Folha de S. Paulo


Uma cabeça para a multidão

É difícil encontrar quem defenda, com sinceridade, que a presidente deva ser cassada pelos motivos alegados no pedido de impeachment. Créditos suplementares e pedaladas serviram de pretexto para a abertura do processo na Câmara. Dilma foi ao cadafalso por razões como a crise econômica, a indignação geral com o petrolão e o instinto de autopreservação dos políticos.

A economia, como sempre, está na origem dos problemas. A inflação disparou, o desemprego voltou a crescer e o rombo nos cofres públicas explodiu. A presidente semeou o estrago no primeiro mandato e colheu seus frutos podres no segundo.

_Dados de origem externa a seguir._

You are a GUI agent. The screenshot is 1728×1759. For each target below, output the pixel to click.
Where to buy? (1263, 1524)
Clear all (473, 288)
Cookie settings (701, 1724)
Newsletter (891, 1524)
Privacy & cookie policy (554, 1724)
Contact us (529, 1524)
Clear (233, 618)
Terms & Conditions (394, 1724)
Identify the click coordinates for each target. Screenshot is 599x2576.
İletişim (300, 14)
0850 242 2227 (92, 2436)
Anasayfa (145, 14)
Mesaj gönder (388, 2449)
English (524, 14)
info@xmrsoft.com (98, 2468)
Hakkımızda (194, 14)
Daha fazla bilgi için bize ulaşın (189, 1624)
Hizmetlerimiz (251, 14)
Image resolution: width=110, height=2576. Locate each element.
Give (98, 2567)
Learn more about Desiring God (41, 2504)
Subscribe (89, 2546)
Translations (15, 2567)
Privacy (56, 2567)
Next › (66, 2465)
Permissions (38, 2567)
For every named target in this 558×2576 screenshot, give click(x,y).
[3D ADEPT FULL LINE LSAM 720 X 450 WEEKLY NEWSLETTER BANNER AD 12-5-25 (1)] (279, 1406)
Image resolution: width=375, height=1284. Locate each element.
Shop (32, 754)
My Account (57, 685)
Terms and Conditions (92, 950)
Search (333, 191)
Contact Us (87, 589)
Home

Depois de assegurar a reeleição, Dilma rasgou promessas de campanha e adotou o programa liberal dos rivais. A guinada sem aviso prévio não equilibrou as contas e ainda minou as bases do petismo. Até Lula se juntou ao coro dos descontentes.

A crise derrubou o apoio popular à presidente, mas não ameaçaria seu mandato sem a Lava Jato, que revelou desfalques bilionários na Petrobras. Embora ninguém questione sua honestidade pessoal, Dilma não conseguiu se desviar da lama que soterrou o PT. O escândalo levou a classe média às ruas e passou a ameaçar a sobrevivência de outros partidos que sustentavam o governo no Congresso, como PMDB e PP.

Com dezenas de pescoços na berlinda, o sistema intuiu que poderia cortar uma só cabeça e saciar a multidão faminta por punições. A aposta será testada no domingo, quando uma presidente que cometeu erros graves, mas não é acusada de embolsar dinheiro público, poderá ser derrubada em nome do combate à corrupção.

A sessão do impeachment será comandada por Eduardo Cunha, um dos pivôs do petrolão. Ele é réu no STF, dono de contas na Suíça e aliado do vice-presidente. Até ontem à tarde, a votação seria iniciada pelo deputado Afonso Hamm, que também é suspeito de receber propina do esquema. Em defesa da pátria, ele já anunciou que vai dizer "sim".